(Extracted information begins)
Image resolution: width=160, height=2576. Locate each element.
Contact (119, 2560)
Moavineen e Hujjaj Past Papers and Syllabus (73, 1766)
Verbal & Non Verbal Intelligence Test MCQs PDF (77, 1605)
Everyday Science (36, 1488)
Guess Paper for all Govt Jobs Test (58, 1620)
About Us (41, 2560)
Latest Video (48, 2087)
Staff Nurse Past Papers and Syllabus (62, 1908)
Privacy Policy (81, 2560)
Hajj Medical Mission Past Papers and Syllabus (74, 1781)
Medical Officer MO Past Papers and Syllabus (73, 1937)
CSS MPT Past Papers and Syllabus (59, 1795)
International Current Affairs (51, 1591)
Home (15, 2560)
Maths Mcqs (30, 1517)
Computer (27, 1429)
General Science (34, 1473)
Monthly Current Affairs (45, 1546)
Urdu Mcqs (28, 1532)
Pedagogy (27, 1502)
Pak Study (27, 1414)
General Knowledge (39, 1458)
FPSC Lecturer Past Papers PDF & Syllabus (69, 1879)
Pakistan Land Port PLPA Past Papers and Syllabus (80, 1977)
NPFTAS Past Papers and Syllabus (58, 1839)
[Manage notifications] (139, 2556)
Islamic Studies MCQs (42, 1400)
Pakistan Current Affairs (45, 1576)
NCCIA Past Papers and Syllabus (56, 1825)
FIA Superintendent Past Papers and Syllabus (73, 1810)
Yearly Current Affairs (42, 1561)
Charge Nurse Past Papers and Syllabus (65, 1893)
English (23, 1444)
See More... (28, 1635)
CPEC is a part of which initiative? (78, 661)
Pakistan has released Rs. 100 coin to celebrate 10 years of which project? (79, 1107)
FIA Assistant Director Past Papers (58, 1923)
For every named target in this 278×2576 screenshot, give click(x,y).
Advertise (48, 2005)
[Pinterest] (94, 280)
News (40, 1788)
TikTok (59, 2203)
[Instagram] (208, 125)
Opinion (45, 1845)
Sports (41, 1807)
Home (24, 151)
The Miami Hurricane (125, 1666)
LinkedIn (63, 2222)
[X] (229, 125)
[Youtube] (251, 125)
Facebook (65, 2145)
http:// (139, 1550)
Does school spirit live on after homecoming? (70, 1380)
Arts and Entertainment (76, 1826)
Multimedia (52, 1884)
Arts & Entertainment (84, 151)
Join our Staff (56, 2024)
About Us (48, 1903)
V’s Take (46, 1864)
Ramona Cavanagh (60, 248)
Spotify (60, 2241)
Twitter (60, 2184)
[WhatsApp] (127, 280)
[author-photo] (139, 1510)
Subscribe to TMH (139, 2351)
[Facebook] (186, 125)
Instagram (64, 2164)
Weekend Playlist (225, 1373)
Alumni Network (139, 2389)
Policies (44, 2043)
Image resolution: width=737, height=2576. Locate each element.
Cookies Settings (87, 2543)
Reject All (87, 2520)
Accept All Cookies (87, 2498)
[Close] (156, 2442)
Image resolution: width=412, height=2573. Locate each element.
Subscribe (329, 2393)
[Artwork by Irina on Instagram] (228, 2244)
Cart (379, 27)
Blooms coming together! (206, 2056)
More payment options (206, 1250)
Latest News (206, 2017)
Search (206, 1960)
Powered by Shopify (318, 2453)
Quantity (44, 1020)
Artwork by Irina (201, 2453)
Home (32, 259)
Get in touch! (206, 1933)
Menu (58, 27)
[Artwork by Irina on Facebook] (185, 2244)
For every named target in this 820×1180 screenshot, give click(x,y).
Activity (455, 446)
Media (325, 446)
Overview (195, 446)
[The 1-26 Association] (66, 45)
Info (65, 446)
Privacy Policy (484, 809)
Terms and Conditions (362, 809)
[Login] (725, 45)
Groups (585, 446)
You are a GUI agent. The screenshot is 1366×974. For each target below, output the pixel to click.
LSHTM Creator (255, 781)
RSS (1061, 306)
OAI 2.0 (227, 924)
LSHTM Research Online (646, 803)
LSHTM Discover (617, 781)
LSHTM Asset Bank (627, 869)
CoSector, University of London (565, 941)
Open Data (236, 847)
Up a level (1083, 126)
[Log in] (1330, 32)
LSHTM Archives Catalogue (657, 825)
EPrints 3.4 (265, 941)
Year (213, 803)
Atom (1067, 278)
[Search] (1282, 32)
(Extracted information ends)
Task instructions: Isolate the lines above that contain the word "Medical" and copy them.

Task result:
Hajj Medical Mission Past Papers and Syllabus (74, 1781)
Medical Officer MO Past Papers and Syllabus (73, 1937)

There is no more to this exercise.